Friday Night Thought for Parshat Shelach, June 28, 2024
Shlomo M. Hamburger
What, Me Worry? Managing our Fears
In this week’s Torah portion, Shelach, ten of the twelve spies sent to scout the land returned a negative report. Their last words that caused the people of Israel to weep all night long were:
וַנְהִי בְעֵינֵינוּ כְּחַגָבִים, וְכֵן הָיִינוּ בְּעֵינֵיהֶם (במדבר 13:33)
We were like grasshoppers in our own eyes and so we were in their eyes.
These words sparked the fire of fear throughout the Israelites’ camp and led to open rebellion. They also led to G-d’s promise that the same generation that was redeemed from Egyptian slavery, watched the splitting of the Sea of Reeds, witnessed the giving of the Ten Commandments, and experienced many other miracles first-hand would die in the desert.
This story illustrates the negative power of our fears.
In his book “How to Stop Worrying and Start Living,” Dale Carnegie tells the following story:
On the slope of Long’s Peak in Colorado lies the ruin of a gigantic tree. Naturalists tell us that it stood for some four hundred years. It was a seedling when Columbus landed at San Salvador, and half grown when the Pilgrims settled at Plymouth. During the course of its long life, it was struck by lightning fourteen times, and the innumerable avalanches and storms of four centuries thundered past it. It survived them all. In the end, however, an army of beetles attacked the tree and leveled it to the ground. The insects ate their way through the bark and gradually destroyed the inner strength of the tree by their tiny but incessant attacks. A forest giant which age had not withered, nor lightning blasted, nor storms subdued, fell at last before beetles so small that a man could crush them between his forefinger and his thumb.
Carnegie continued: “Aren’t we all like that battling giant of the forest? Don’t we manage somehow to survive the rare storms and avalanches and lightning blasts of life, only to let our hearts be eaten out by little beetles of worry — little beetles that could be crushed between a finger and a thumb?”

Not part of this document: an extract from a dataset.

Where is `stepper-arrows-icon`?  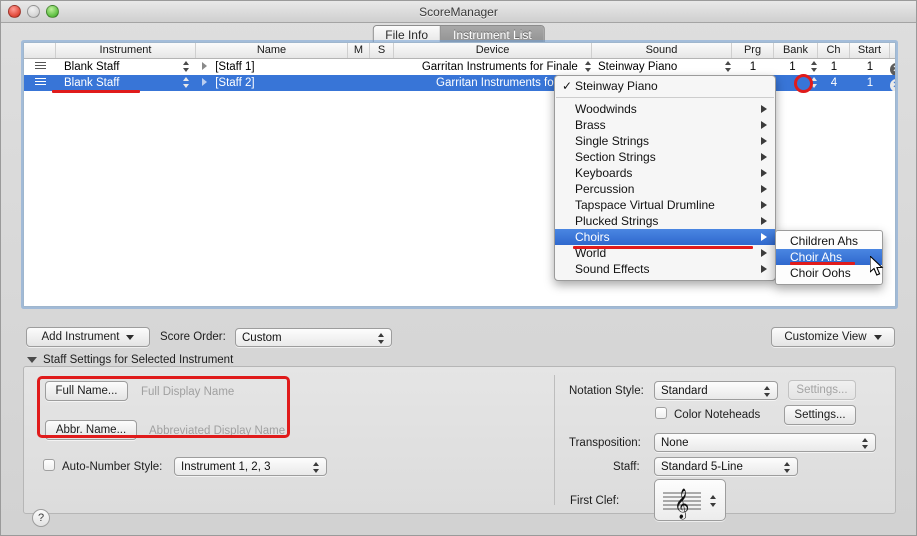 stepper-arrows-icon is located at coordinates (382, 338).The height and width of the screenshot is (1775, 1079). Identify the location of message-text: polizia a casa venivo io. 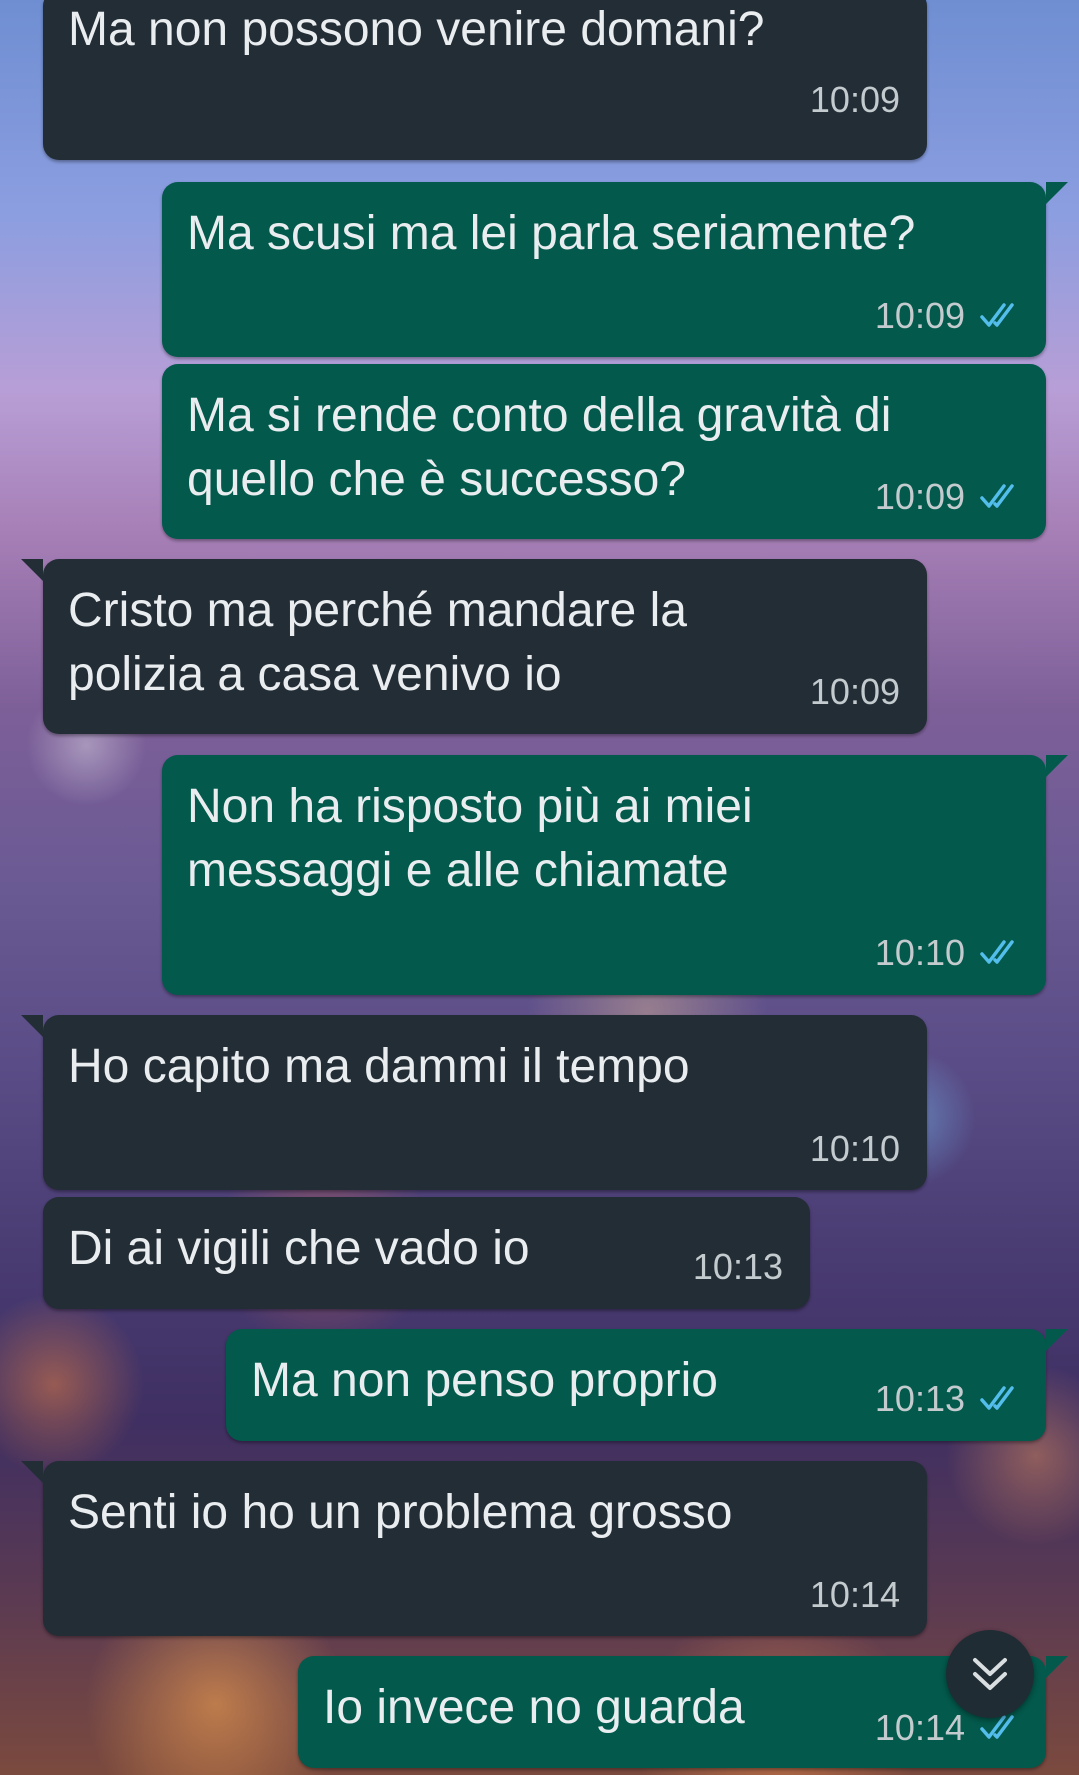
(315, 674).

So, too, the people of lsrael managed to survive the many truly life-threatening hazards of escaping from Egyptian slavery only to be undone by fearing that they could be crushed like small bugs.

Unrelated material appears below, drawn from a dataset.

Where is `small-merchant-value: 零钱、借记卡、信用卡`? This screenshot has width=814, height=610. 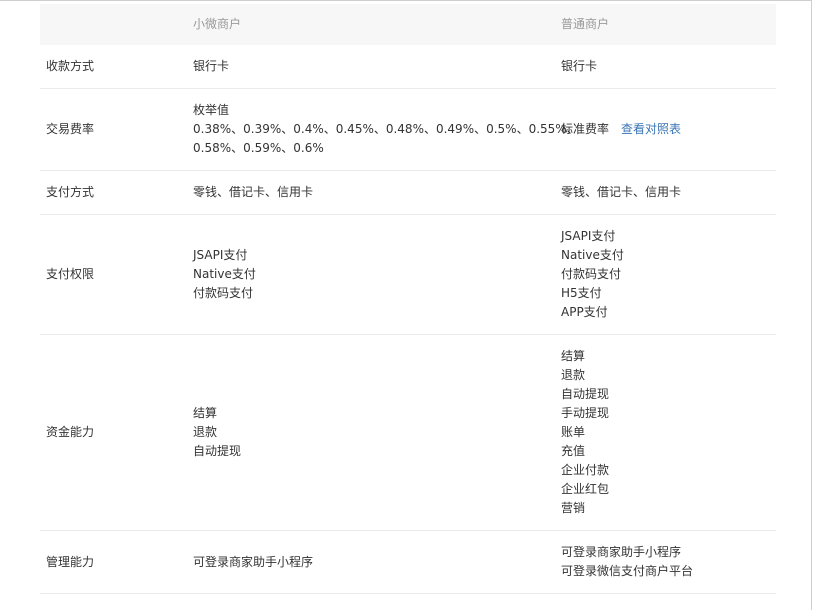 small-merchant-value: 零钱、借记卡、信用卡 is located at coordinates (377, 192).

That is how it is with us all week long. In the daily grind, we let our inordinate fears prevent us from achieving our ultimate goals and dreams. Then comes Shabbat, particularly this Shabbat which precedes the American Independence Day, when we can declare freedom from fears of perceived imperfections that try to define who we are. The story of the spies reminds us that, in truth, there are no limitations on who we may become. To modify the spies’ phrase, Shabbat gives us the perspective to be like worthy people in our own eyes so that we will then be perceived that way in the eyes of those around us.